> _Exercícios propostos_
1 > De acordo com o texto sobre a Avaliação Nacional de Vinhos, qual é o público médio do evento?
2 > Redija a continuação do texto sobre a Avaliação Nacional de Vinhos, começando logo após a última frase apresentada.

> _Trecho do documento_
Por Míriam Aguiar
Créditos das imagens: Gilmar Gomes
Diz-se do vinho que ele não é feito para se tomar sozinho, embora existam alguns vinhos considerados de « meditação ». Vinho para dois talvez seja a melhor medida. Vinho em família, como reza a tradição. No campo simbólico mais longínquo, o vinho é fonte de inspiração, exacerba humores românticos, eróticos, é símbolo de cultura e erudição. Mas os cenários do vinho contemporâneo têm se tornado cada vez mais especializados, de modo que aquilo que era uma prática estritamente profissional da expertise, da enologia e órgãos regulamentadores chega cada vez mais próximo do público não-especializado. Os eventos temáticos abrem espaço para o consumidor final, cursos e confrarias se multiplicam, visitas enoturísticas « aplicam » o pessoal na arte de degustar e harmonizar. E, assim, todos podem viver a experiência de ser expert por um dia. Afinal, num tempo em que consumidor é rei, ou você educa o gosto dele ou senta na plateia para ouvir aquilo que ele quer.
Fonte: http://www.dalpizzol.com.br/galeria.php
Neste post, vou falar de um evento que acontece num extenso galpão, assim como os grandes salões de vinhos, mas cujo objetivo não é colocar produtor e profissional/consumidor juntos para uma prova dos vinhos. Ali, a cena de uma avaliação especializada de vinhos chega a um grande público e, desta vez, é também o público que entra em cena. Falo da Avaliação Nacional de Vinhos, um evento muito peculiar, que acontece há 21 anos em Bento Goncalves, a capital do vinho brasileiro.
A Avaliação Nacional de Vinhos é um grande fórum de degustação, no qual se avaliam os vinhos da nova safra, que ainda não chegaram ao mercado. Considerada a maior avaliação mundial de vinhos de uma mesma safra, o evento acontece normalmente no mês de setembro, no Pavilhão do Centro de Convenções de Bento Gonçalves. Conta com um público médio de 800 pessoas – todos participando do ritual que caracteriza as avaliações de vinhos profissionais : uma sequência de amostras de vinhos, água, cuspidor e ficha de avaliação.

> _Dados fornecidos_
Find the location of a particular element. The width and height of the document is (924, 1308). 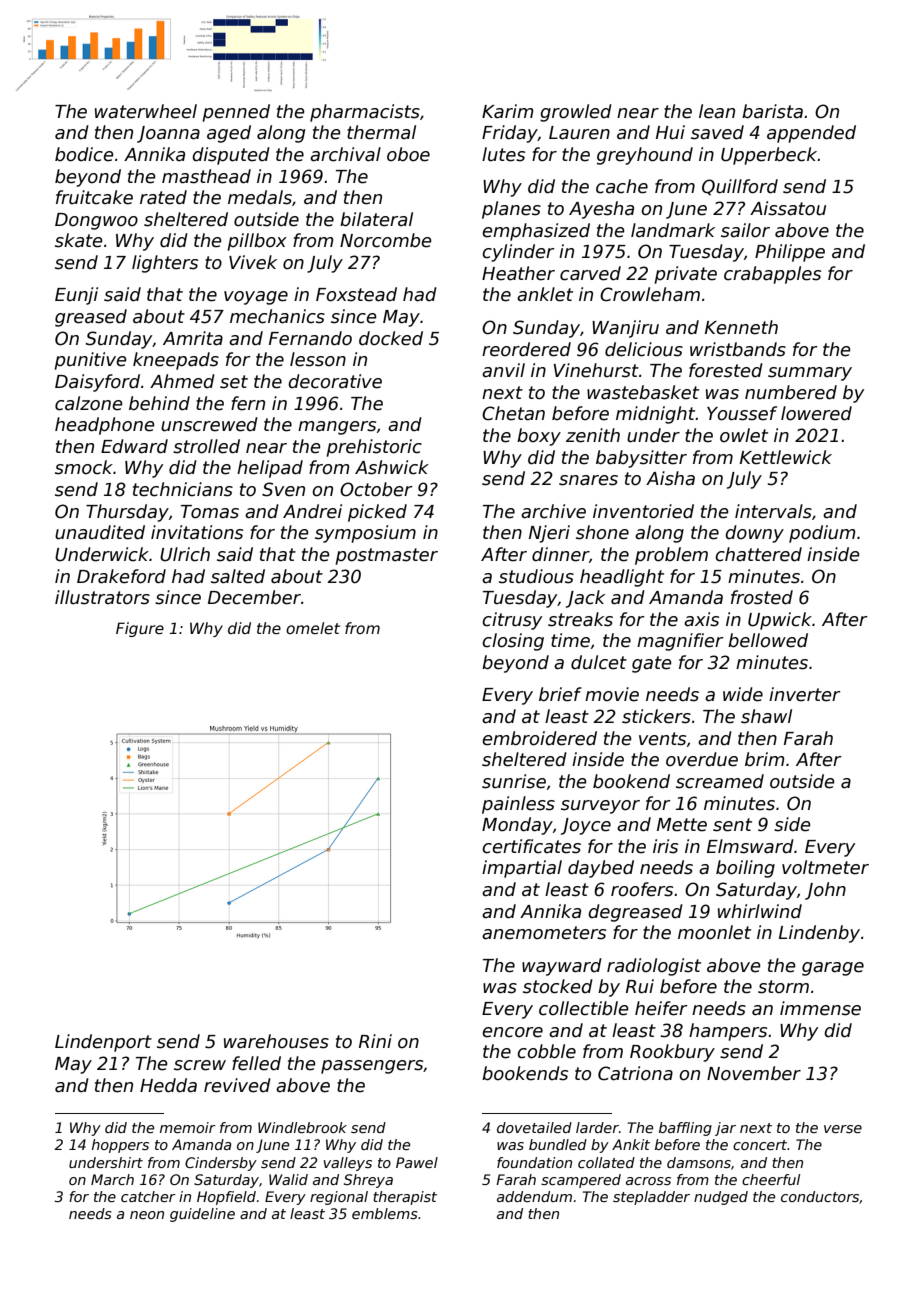

hoppers is located at coordinates (120, 1146).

> _Respostas_
1 > Um público médio de 800 pessoas.

2 >
A ANV é organizada pela Associação Brasileira de Enologia, entidade representativa da ainda jovem safra de enólogos brasileiros. Aliás, este grande fórum não é fruto apenas dos progressos do vinho de qualidade no Brasil, mas também do fato de que esta é uma das poucas regiões brasileiras em que de fato beber vinho faz parte de sua identidade cultural.
Crédito da imagem supra: Gustavo Pádua
O evento começa no mês de agosto, quando uma centena de enólogos coleta, diretamente nas vinícolas, amostras dos vinhos inscritos, que serão catalogadas e avaliadas em algumas sessões para a seleção final. Neste ano, as amostras foram avaliadas em 8 sessões, de 20 a 29 de agosto, sempre às 9h30 (melhor horário para degustar), no Laboratório de Análise Sensorial da Embrapa Uva e Vinho. Do montante, são selecionadas as 16 melhores amostras, numa composição que seja representativa dos tipos de produtos resultantes da safra. Ou seja, os vinhos serão divididos por categorias e a seleção deverá dar uma visibilidade do que predominou em cada safra.
A safra de 2013 contou com 309 inscrições de 63 vinícolas dos estados do Paraná, Minas Gerais, Bahia, São Paulo, Santa Catarina e Rio Grande do Sul para as categorias Branco Fino Seco Não Aromático, Branco Fino Seco Aromático, Tinto Fino Seco, Tinto Fino Seco Jovem e Vinho Base para Espumante. No total, 32 variedades foram abrangidas pelas amostras, o que acabou dando um perfil bem variado de cepas, que é bem representativo de uma tendência de experimentação varietal no Novo Mundo do Vinho. Numa fase inicial de globalização da produção de vinhos, predominava de forma bem imperativa o trabalho com 5 a 6 cepas das mais célebres produções francesas, mas, hoje, a tipicidade e o resgate de uvas da tradição ou de outras origens têm gradativamente ganhado lugar.
Não que as rainhas francesas tenham sido esquecidas, pelo contrário, dentre as 16 amostras selecionadas para a Final, cinco tinham, integralmente, ou em parte a variedade Chardonnay. No entanto, da Cabernet Sauvignon só havia um vinho, além de vinhos da Marselan, Terodelgo, Malbec e Cabernet Franc. No total, foram selecionados três Vinhos Base para Espumante, cinco Vinhos Brancos e oito Vinhos Tintos.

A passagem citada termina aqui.